* **TASK**: An image-free reproduction of the data below is needed: print it exactly.

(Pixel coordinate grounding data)
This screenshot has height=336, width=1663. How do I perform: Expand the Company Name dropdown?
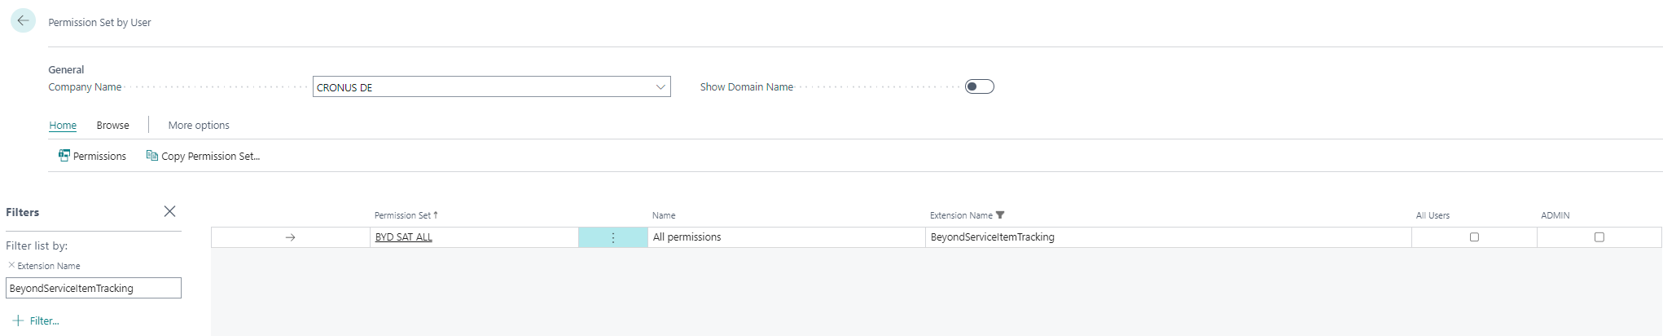660,87
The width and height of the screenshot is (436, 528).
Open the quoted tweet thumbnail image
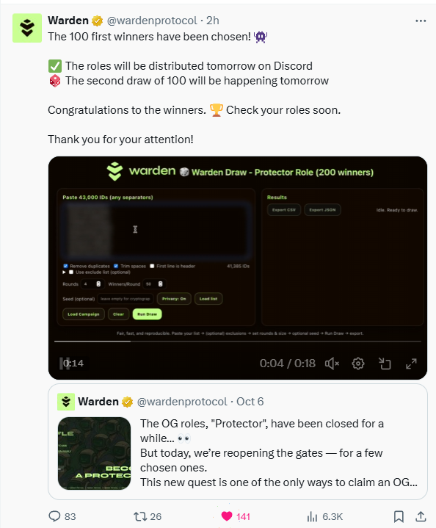point(94,453)
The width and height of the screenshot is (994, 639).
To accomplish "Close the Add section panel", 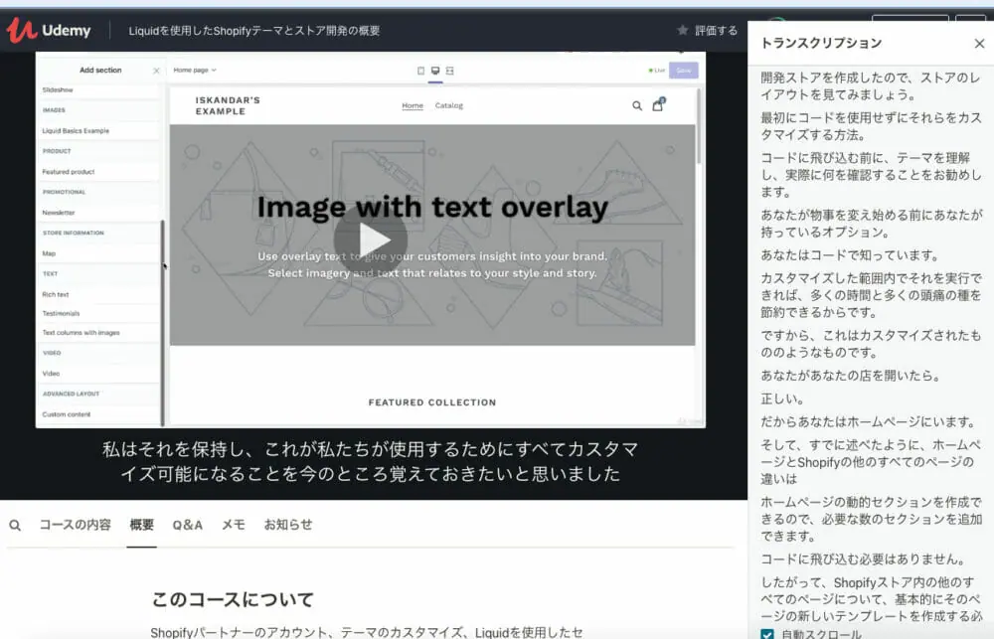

* **SOLUTION**:
This screenshot has height=336, width=1663. How do I perform: Expand the Company Name dropdown?
660,87
The width and height of the screenshot is (436, 528).
Open the quoted tweet thumbnail image
point(94,453)
The width and height of the screenshot is (994, 639).
To accomplish "Close the Add section panel", 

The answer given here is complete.